Model Performance Evaluation
To understand how we assess model performance quality we need to introduce to you the metrics True Positive Rate (TPR) and the False Positive Rate (FPR). To explain them, we start by detailing all the possible outcomes of a prediction.
Every time we receive a data point, it is assessed by an array of machine learning models. Each model is responsible for detecting faults in one specific vehicle component and can have two possible outputs: Normal or Faulty. This leads to four different combinations of the actual component state and predicted state:
Below, we will explain to you the 4 possible outcome classes in the context of a vehicle failure:
True Negatives (TN): It corresponds to when a vehicle is normal and the algorithm does not trigger an action (as no action is required).
False Positives (FP): When a vehicle is normal but the algorithm warns of failure. This causes trouble and in the end makes the customer lose trust, including in any positive predictions.
False Negative (FN): When a vehicle is failing and the algorithm does not warn. This is a missed opportunity to act on the issue beforehand.
True Positives (TP): When a vehicle is failing and the algorithm warns of failure.
We use the above-mentioned outcome classes to define the two performance metrics accordingly:
False Positive Rate (FPR) = FP/(TN+FP) Is defined as the ratio between all false warnings and the sum of the total number of normal samples. It is essential to keep this metric low to keep healthy vehicles on the road and not in the workshops.
True Positive Rate (TPR) = TP/(TP+FN) Is defined as the ratio between all correct warnings and the sum of all faulty samples. Keeping this high is key to catch as many failing vehicles and at the same time keeping false positives to an absolute minimum.
Note that the better the model, the better is the trade-off point between true positives and false positives.
Figure 1: Receiver Operating Characteristics (ROC) curves for three models predicting the same component failure. Different performance levels. In this case model 1 is better than model 2, and model 3 is the worst one.
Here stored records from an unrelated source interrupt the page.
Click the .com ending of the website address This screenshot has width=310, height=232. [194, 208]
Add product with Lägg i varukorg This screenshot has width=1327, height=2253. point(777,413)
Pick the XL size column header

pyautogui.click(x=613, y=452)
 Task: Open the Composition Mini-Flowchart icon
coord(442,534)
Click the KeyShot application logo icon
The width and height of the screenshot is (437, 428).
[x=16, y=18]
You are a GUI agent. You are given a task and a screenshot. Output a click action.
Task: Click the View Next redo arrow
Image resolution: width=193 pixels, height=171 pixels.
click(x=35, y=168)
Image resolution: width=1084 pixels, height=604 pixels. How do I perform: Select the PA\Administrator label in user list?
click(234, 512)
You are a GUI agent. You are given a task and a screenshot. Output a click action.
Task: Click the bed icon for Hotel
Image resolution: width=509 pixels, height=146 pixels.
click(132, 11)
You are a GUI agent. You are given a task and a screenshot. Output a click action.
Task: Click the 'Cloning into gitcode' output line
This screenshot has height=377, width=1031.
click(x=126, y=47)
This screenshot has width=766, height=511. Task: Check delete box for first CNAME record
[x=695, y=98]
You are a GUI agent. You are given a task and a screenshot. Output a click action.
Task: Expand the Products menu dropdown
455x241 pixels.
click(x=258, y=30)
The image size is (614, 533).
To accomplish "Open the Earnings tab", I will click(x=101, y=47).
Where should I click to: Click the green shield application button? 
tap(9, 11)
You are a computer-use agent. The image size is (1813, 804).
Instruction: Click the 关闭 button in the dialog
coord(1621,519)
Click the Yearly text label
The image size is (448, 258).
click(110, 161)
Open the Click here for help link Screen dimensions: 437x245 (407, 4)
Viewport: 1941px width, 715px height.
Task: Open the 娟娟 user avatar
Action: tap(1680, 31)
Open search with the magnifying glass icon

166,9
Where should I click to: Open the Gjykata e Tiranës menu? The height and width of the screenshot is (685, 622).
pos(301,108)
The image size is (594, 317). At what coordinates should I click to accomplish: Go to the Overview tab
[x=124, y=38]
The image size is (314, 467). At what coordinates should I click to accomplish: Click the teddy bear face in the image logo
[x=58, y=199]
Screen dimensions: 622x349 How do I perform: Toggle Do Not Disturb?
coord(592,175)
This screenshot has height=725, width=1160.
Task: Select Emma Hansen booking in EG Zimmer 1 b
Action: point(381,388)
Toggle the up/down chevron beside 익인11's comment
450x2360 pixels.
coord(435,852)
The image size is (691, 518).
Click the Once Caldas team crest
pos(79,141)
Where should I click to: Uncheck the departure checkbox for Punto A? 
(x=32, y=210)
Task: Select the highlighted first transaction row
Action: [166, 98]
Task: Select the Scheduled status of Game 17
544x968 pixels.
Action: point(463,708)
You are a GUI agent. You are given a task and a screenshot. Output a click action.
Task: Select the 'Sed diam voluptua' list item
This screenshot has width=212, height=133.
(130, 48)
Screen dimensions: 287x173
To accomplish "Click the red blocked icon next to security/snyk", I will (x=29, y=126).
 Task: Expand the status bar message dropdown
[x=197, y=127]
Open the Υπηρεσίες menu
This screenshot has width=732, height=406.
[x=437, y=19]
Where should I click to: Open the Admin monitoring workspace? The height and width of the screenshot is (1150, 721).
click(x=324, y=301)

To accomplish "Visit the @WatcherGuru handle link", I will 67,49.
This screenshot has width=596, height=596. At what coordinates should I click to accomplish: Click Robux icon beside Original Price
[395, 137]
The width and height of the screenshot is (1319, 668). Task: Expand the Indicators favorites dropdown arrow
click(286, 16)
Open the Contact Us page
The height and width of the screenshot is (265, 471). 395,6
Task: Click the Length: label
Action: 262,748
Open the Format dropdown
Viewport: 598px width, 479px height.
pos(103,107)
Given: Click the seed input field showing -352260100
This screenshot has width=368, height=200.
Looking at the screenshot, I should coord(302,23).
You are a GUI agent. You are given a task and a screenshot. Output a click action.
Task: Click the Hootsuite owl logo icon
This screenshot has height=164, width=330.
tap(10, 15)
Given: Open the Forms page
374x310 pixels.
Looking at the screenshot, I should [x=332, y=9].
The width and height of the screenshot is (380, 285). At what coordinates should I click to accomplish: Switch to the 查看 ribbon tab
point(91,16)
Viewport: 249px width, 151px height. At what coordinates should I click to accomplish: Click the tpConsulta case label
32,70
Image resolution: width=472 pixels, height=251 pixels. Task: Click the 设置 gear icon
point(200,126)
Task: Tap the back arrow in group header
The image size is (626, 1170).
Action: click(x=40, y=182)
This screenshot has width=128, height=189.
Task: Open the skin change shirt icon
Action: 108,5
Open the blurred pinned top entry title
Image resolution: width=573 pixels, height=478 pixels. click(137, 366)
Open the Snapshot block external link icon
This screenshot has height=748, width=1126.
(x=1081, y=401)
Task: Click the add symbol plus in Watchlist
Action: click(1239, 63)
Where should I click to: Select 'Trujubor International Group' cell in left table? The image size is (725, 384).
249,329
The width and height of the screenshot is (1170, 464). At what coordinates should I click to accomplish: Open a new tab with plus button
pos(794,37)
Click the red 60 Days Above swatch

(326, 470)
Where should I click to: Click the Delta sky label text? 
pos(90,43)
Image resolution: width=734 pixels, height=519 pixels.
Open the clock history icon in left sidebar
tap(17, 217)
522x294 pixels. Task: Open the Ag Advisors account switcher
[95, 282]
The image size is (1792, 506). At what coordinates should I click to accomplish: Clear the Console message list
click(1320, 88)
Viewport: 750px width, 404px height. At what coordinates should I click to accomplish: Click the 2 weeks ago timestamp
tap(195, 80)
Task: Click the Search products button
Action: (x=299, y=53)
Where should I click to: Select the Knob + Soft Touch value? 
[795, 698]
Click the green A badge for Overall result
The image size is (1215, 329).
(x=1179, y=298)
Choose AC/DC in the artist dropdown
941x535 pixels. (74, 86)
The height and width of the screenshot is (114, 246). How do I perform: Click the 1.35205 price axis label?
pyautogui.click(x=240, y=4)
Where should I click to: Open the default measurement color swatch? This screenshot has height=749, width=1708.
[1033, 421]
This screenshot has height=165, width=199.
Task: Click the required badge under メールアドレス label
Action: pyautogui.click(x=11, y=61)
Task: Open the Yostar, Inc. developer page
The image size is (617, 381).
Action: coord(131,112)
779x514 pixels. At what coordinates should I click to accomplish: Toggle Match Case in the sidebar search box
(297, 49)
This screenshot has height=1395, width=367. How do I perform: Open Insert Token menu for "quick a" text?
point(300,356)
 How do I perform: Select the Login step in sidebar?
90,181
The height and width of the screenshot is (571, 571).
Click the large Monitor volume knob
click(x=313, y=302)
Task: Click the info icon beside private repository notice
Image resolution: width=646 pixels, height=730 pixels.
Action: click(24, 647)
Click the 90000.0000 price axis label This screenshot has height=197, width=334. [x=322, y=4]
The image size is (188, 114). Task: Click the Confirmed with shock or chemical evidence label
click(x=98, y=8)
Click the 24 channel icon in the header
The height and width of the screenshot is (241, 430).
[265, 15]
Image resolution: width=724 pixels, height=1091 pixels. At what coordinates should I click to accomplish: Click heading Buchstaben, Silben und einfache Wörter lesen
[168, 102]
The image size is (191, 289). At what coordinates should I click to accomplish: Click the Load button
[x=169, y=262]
Example of Consequences of False Positives
Assuming that 5% of the vehicles experience a common failure during 1 year
- This means that 50 vehicles will experience this failure during the same year
- Representing that 4 vehicles per month will experience this failure
And assuming 1% of False Positives in a sample of 1000 vehicles, and that the Model predicts once every day for 1 week before repair:
- 4 (vehicles per month) x (7 week days) = 28 fault occurrences
- 1000 (vehicles) x 30 (1 month) = 30.000 predictions per month
- With 1% False Positives:
- 0.01×30000 = 300 fault predictions
- The Total amount of predictions is
- 28 correct predictions of failure (True Positives)
- 300 false warnings (False Positives)
- 29672 confirmed no problems= (True Negatives)
- The Client will experience (28+300)/30 = 11 daily warnings of the problem
- 10 are false warnings and 1 is a correct warning.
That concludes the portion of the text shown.